EXERCISE PROMPT:
Copy, without any change, the rows from the line containing "is (1070, 562)." to the line containing "The image size is (933, 787).", with both of those lines included.

DATASET EXTRACT:
↓↓↓

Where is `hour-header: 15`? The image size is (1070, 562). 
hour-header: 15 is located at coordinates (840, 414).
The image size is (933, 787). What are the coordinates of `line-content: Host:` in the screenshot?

↑↑↑
↓↓↓

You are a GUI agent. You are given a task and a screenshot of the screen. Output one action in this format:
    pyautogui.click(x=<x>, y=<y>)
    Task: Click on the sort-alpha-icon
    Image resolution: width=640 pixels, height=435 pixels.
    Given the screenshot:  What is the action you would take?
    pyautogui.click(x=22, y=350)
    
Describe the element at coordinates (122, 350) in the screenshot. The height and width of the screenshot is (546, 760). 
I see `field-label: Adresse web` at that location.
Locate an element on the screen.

↑↑↑

SOLUTION TO THE PROBLEM:
Where is `hour-header: 15`? The image size is (1070, 562). 
hour-header: 15 is located at coordinates (840, 414).
The image size is (933, 787). What are the coordinates of `line-content: Host:` in the screenshot?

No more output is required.